SS : Yes, Dubai and Saudi Arabia.


PP : You are from Spain yet you are inclined towards oriental fragrances, how is it so?

SS : I like the oriental smell, I like oudh, jasmine, shamama and other flowers… I was very interested in this and so I made trips to Mumbai in India and other places to understand ingredients to use as my palette. Twenty years ago in the palette of this industry, you couldn’t find anything more exotic than sandal. Ingredients like shamama or an oudh were nowhere to be seen. So, I used to carry back these ingredients from South East Asia and India and I was using them.


PP : It’s not very common because Europeans normally don’t adjust easily to oudh…

SS : Yes, but it has been my personal favourite since childhood. I love oriental smell.


PP : And at what age did you start the company?

SS : I was 25 when I started Eurofragance, in the year of 1990. But I started working in the industry at the age of 22, so I got my share of experience from outside and it was during that time I got the chance to meet people from Saudi and I started to understand their sense of smell. That was when I was first exposed to oudh.


PP : So you discovered oudh almost 25 years back whereas the world seems to have done it in the last 5 to 10 years…

SS : Yes, I did. But now, I feel it’s being used just as a name in the bottle like a marketing gimmick by some companies.


PP : This is a common allegation to a lot for brands out there that there’s no actual oudh in the perfumes that claim to be ‘oudh’. Does Euroragrance promise to have oudh in their products?

SS : Yes, of course. We produce and use a lot of natural oudh. Today, there are two perceptions when it comes to the use of oudh in fragrances: using it as a marketing gimmick and using it actually in the fragrance. There are some companies that claim to include oudh in their compositions even without having knowledge of it. However, even in this situation, there are brands like Ajmal and Abdul Samad Al Qurashi amongst others who offer some excellent compositions in this category.


PP : What are your thoughts on the concept of layering in perfumes, does it exist in Europe?

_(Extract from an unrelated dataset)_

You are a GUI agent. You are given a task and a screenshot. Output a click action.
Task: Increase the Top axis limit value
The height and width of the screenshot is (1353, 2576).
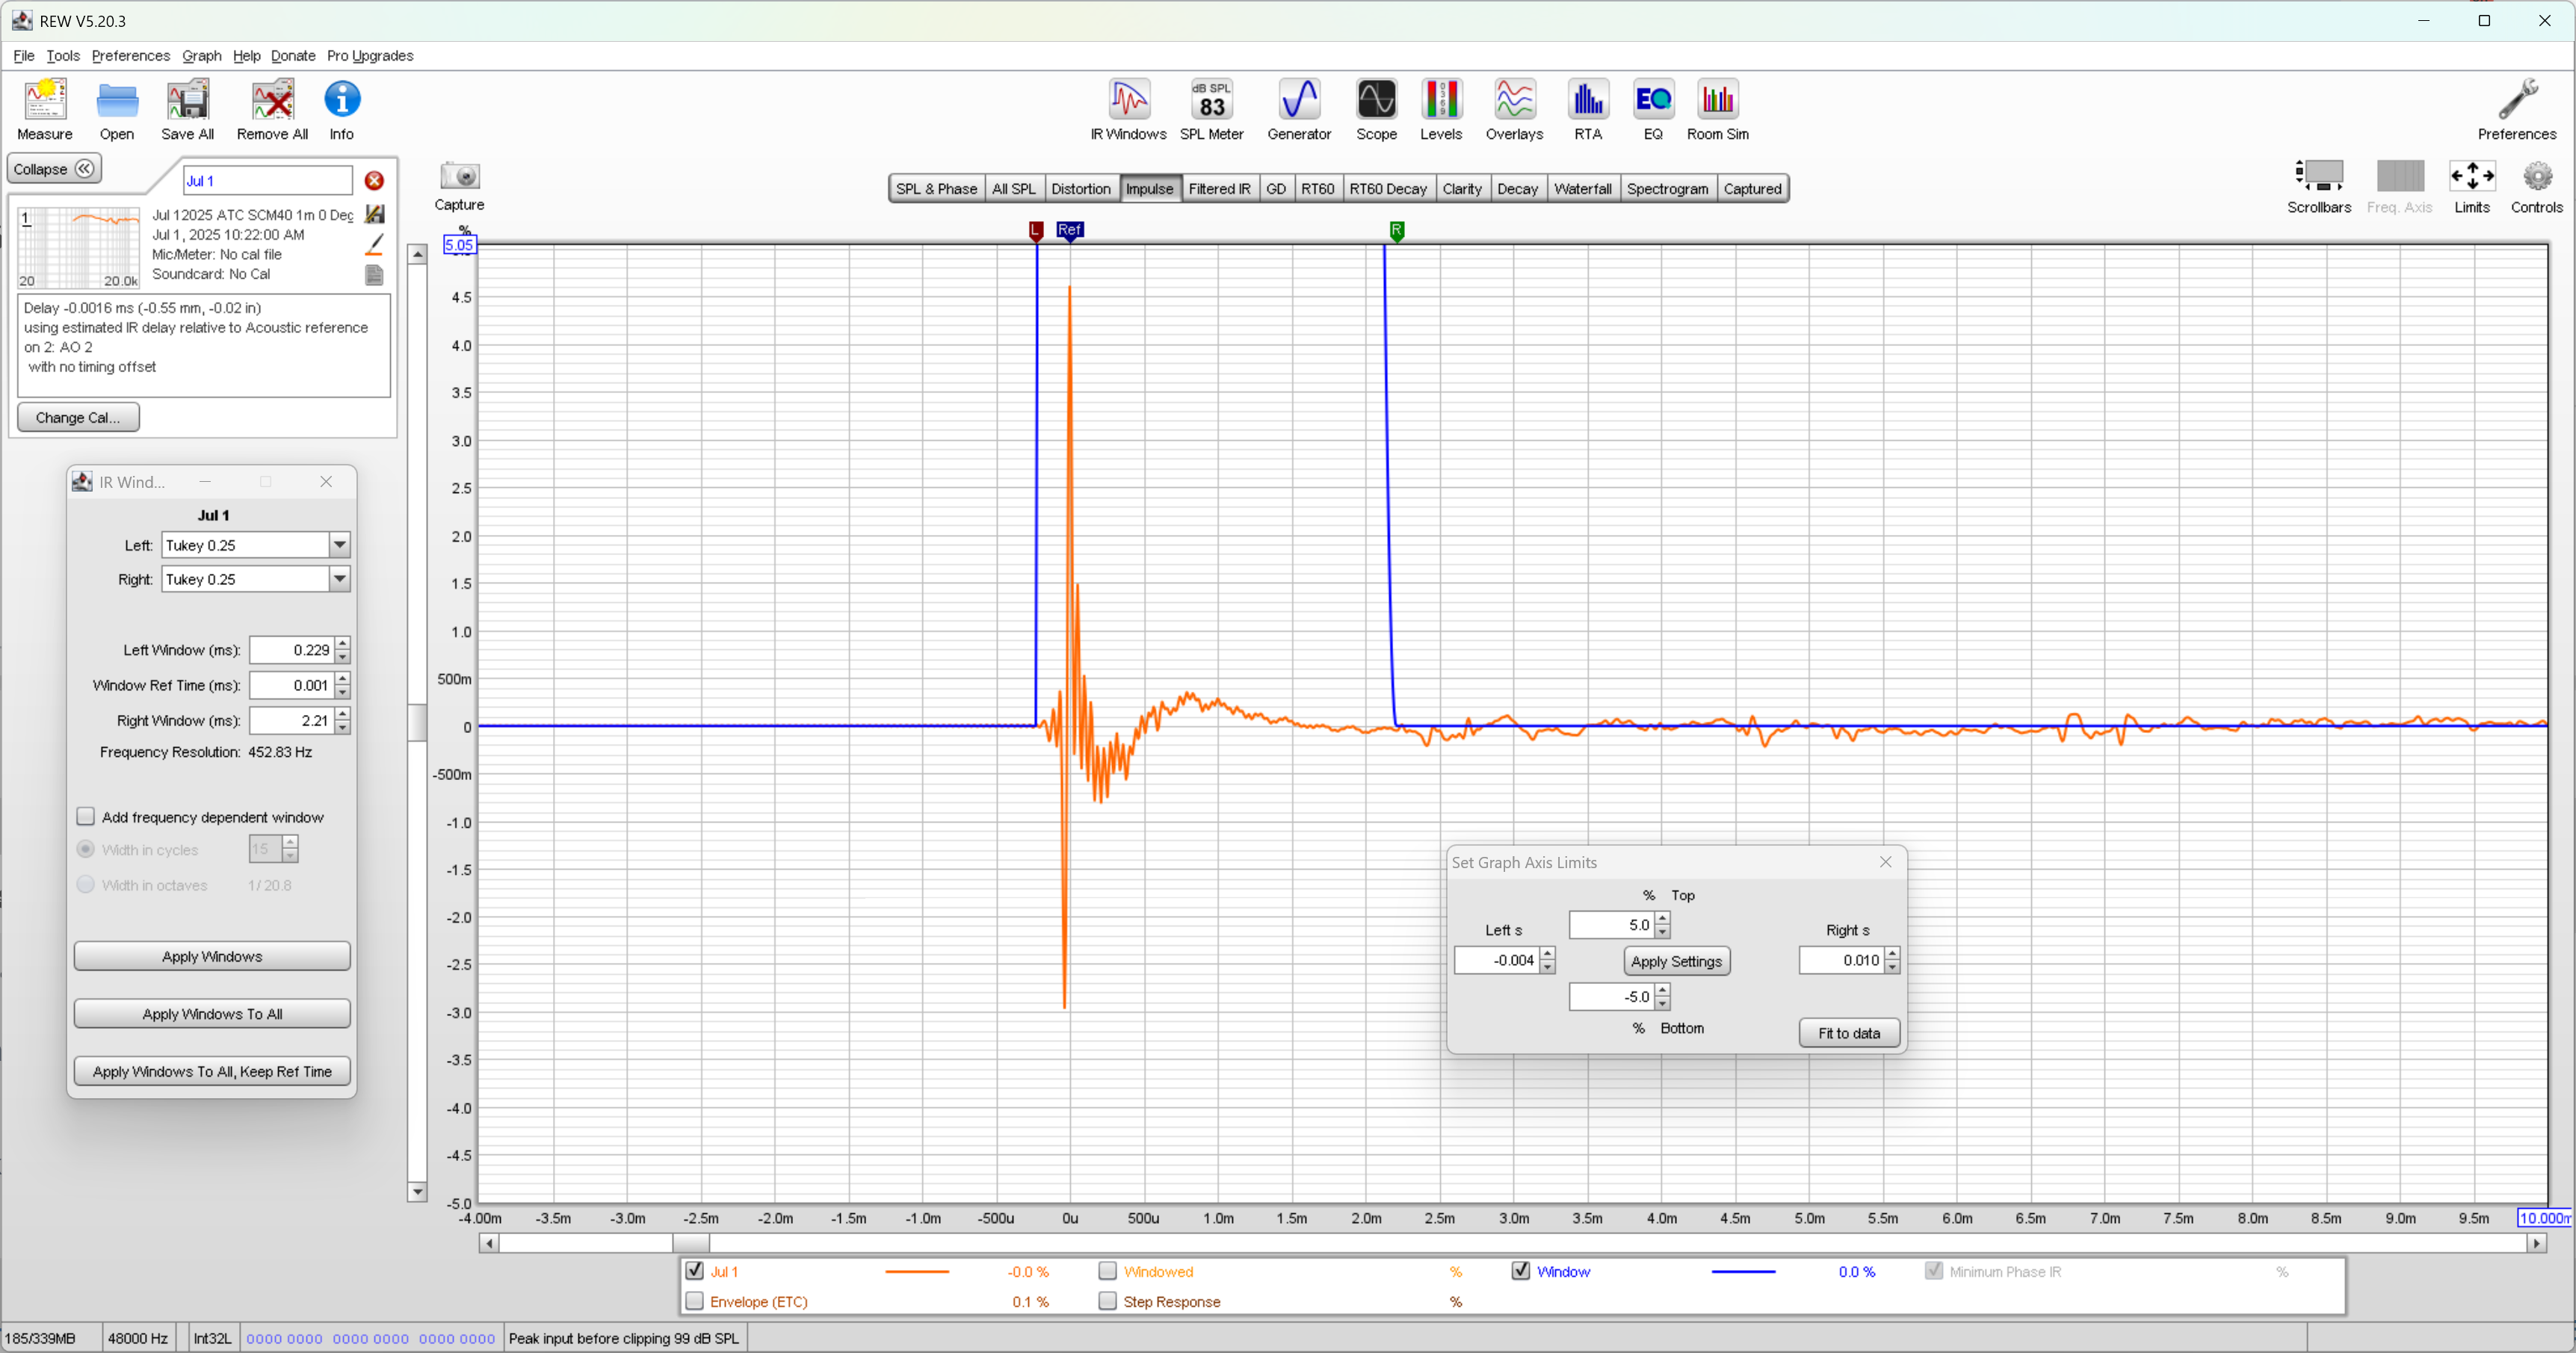pos(1663,920)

SS : I find it to be extremely interesting. Even though in Europe, this trend is yet to gain popularity, I can see plenty of influences from the Middle East in terms of fragrances that are used there. For instance, people travel a lot and so end up circulating trends. For instance, when I was young, I had no idea what sushi was. In fact, my knowledge about Japanese food was limited. But today in my city, Barcelona, Japanese food is popular and this is because people travel and are exposed to different things that they like to bring back to their own home.


PP : Mixing perfumes, what do you have to say about that?

SS : Here in the Middle East, this is a trend because people have the knowledge and are able to identify what mixes well with which ingredient. In fact, this knowledge is developed since childhood in the Arabian culture where fragrances are an integral part of the culture. This know-how also narrows down to their way of purchasing when it comes to buying perfumes.


PP : As the future of perfume industry, how do you see the trends evolving in the next 10 years?

SS : As an industry, I think it’s quite promising as of now, because even the new generations seem to be interested in this art. And for the trends, mixing seems to be very popular, for example, taking a classic composition from Paris and lighting this fragrance with modern materials, wrapping it up with an oriental touch creates something new and unique that is appreciated by customers as well.